Common Anodisation Finishes for Cool Looking Metalwork

Anodisation is so called because electrical anodes are used as a part of the process. Essentially, the anodising process can be thought of as creating a layer on the outer surface of a metal by manipulating its normal oxidisation process, something that occurs quite naturally. With anodisation, electrolytic passivity is utilised in order to make the outer layer of a metal product more resistant to wear and tear. When something is anodised, only the outside section of it is subject to this treatment and the rest of the material remains intact with all of the properties it had before processing. As such, it is often used as a way of finishing a material as well as protecting it. In addition, various finishing options are possible with anodisation. What are they?


Primers are not used within the anodising process itself. Nonetheless, anodisation makes it much more convenient to apply primers to metalwork. In fact, both paint primers and glues can be more easily applied to a metal material if it has been anodised. This means that a range of colourful finishes can be added to the metal being worked on later on in its manufacturing process. Basically, this comes about because anodisation creates a crystal structure on the surface of the metal with a greater surface area that makes primers of all types stick on with greater efficiency.


Dyes are now frequently used by anodisation companies to create colours and hues within the outer surface of the metal itself. This is commonly carried out with products that are made out of aluminium because this metal's porous surface is particularly good at accepting dyes. A number of different dyes are possible using a process of anodisation although the finished colours are subject to the type of metal that is being worked on. Occasionally, anodised metals are subject to splash effects using dyes where darker colours are applied over the top of lighter ones.

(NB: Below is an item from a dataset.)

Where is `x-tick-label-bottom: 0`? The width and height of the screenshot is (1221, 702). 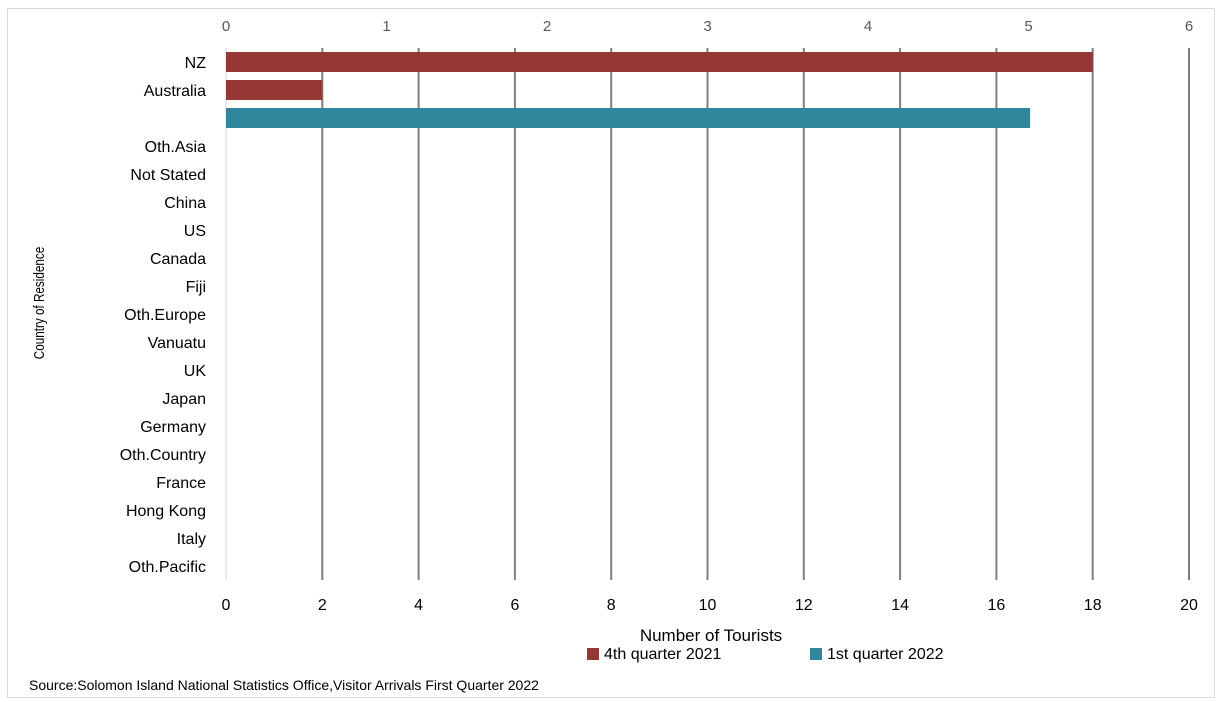 x-tick-label-bottom: 0 is located at coordinates (226, 606).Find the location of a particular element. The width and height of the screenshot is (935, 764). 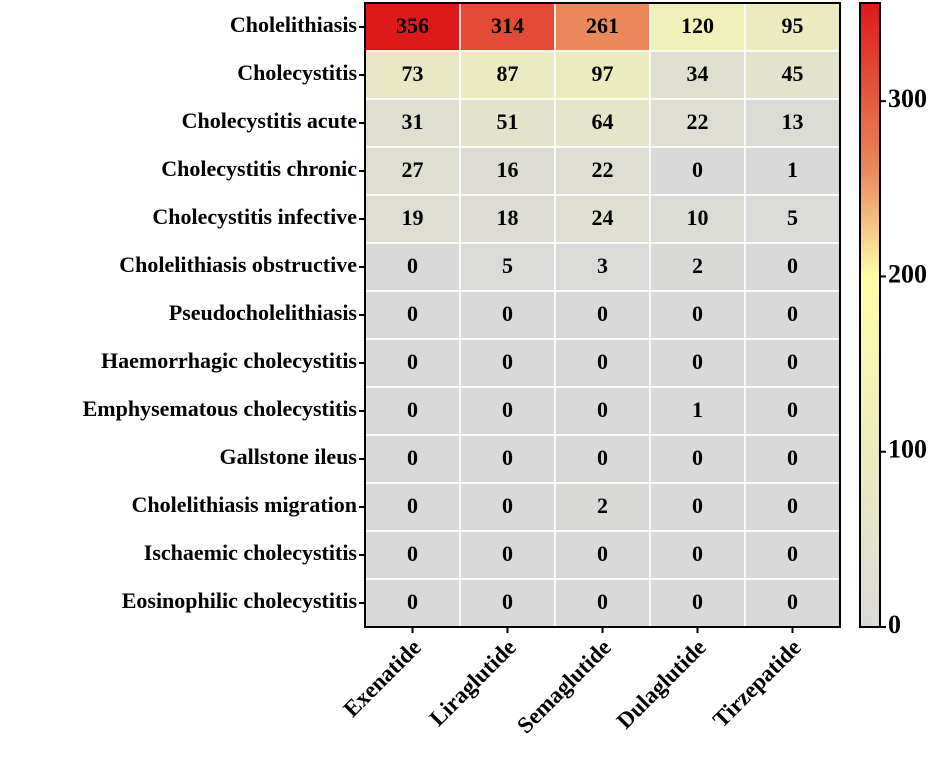

column-label: Tirzepatide is located at coordinates (757, 684).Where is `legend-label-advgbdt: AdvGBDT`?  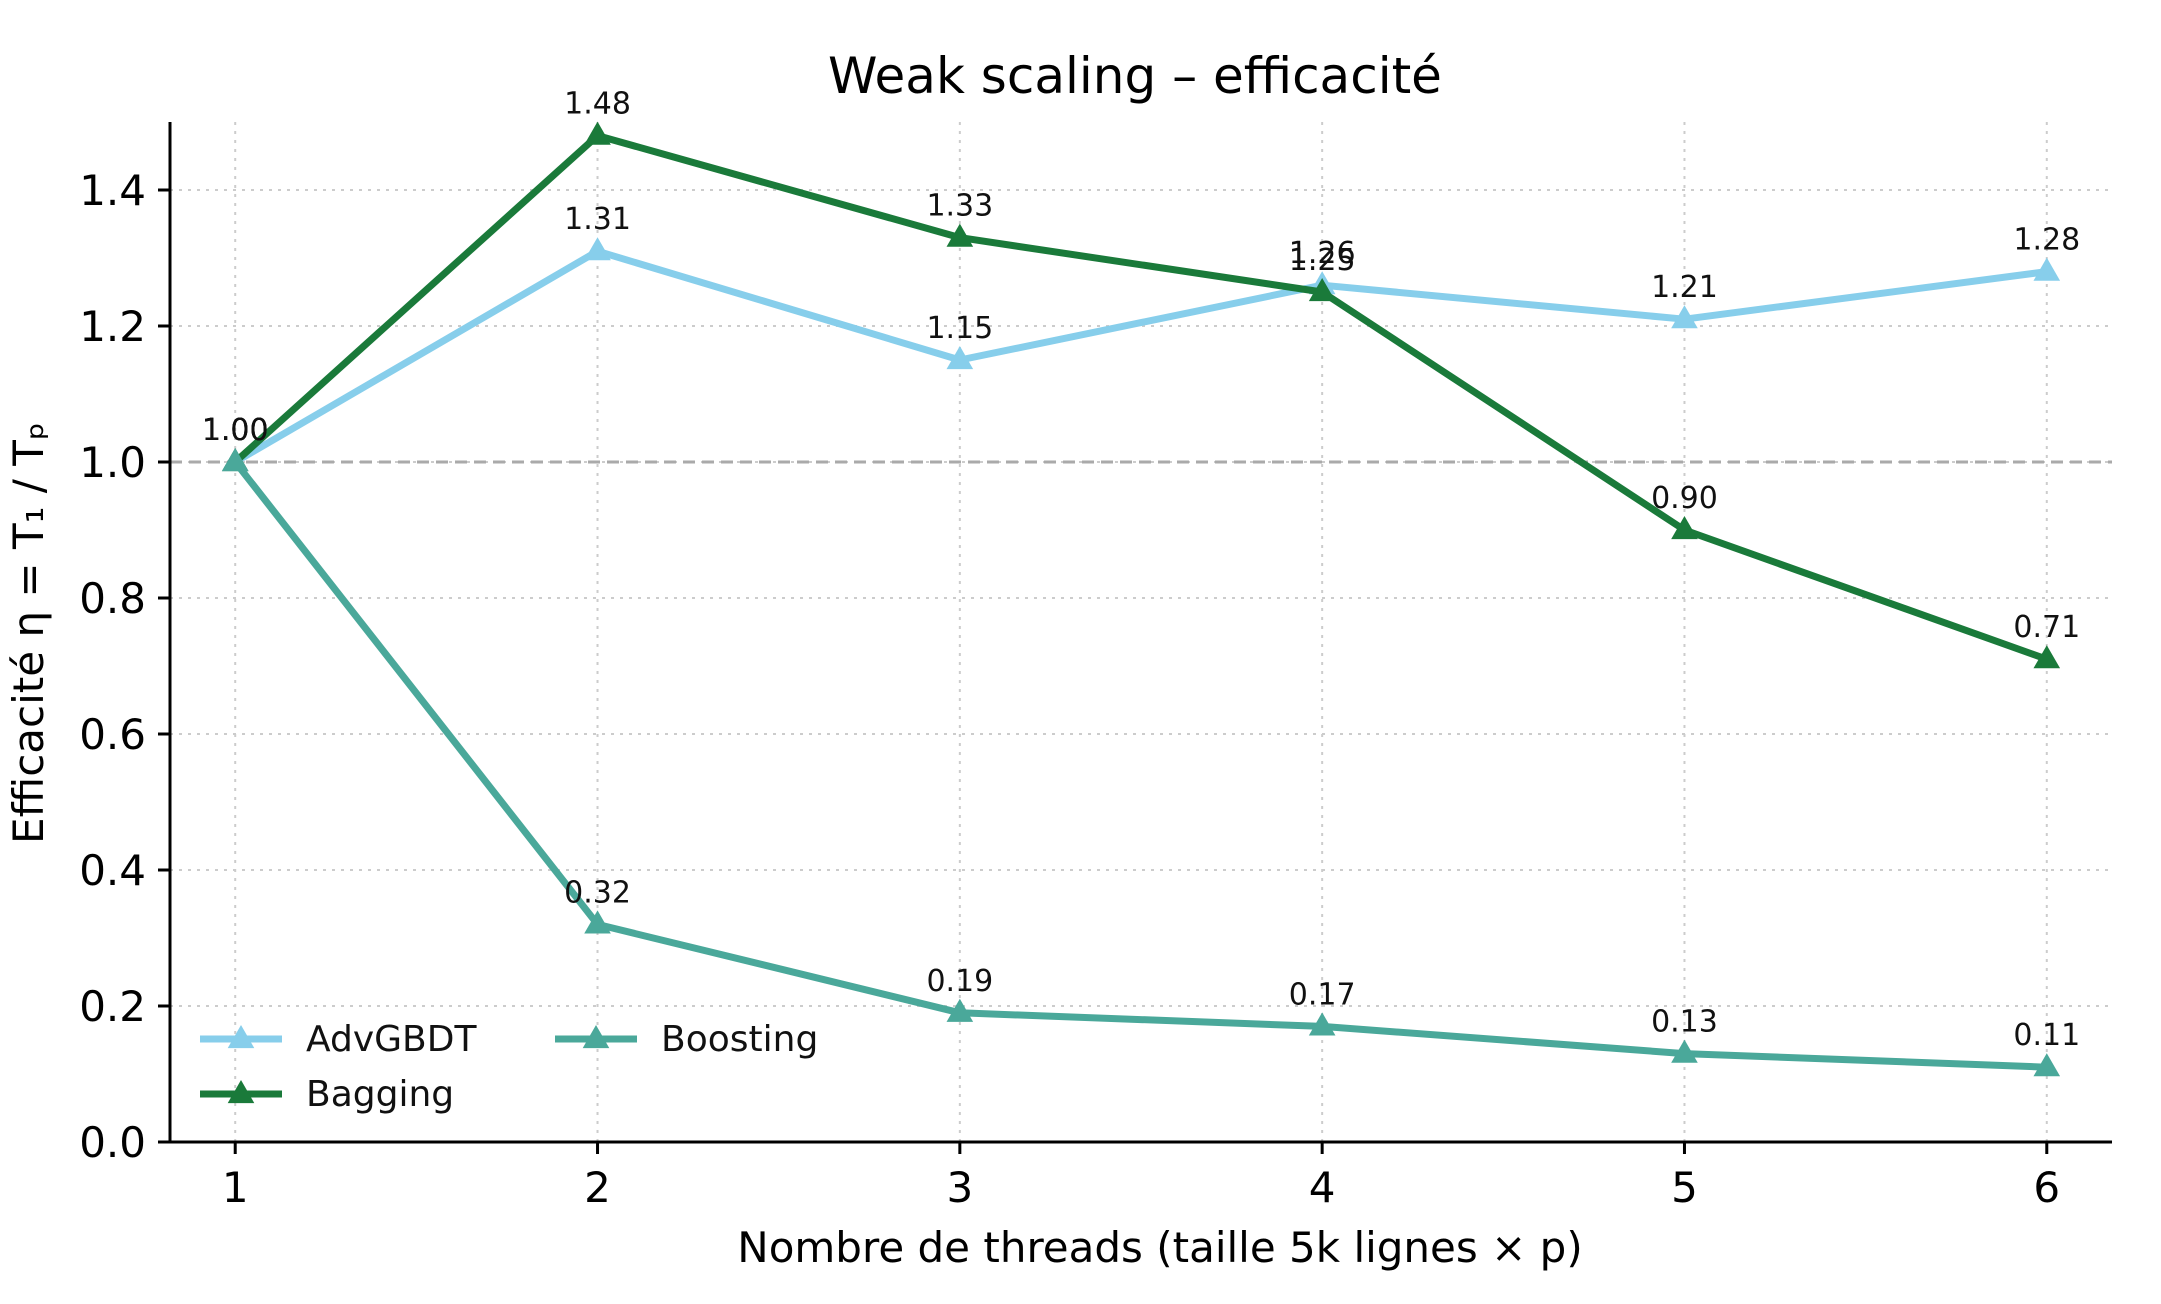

Anodised metals can be printed on, as well. In some cases, even complex photographs can be reproduced on metals by using digital printing techniques whilst anodising. Colour dyes are applied during the anodising procedure much like a silkscreen printing process. Bear in mind that printing on anodised metalwork needs to be sealed immediately after processing in order to prevent the dyes used from bleeding. This sort of printing process is widely used for making marks on architectural products made from metal, such as handrails.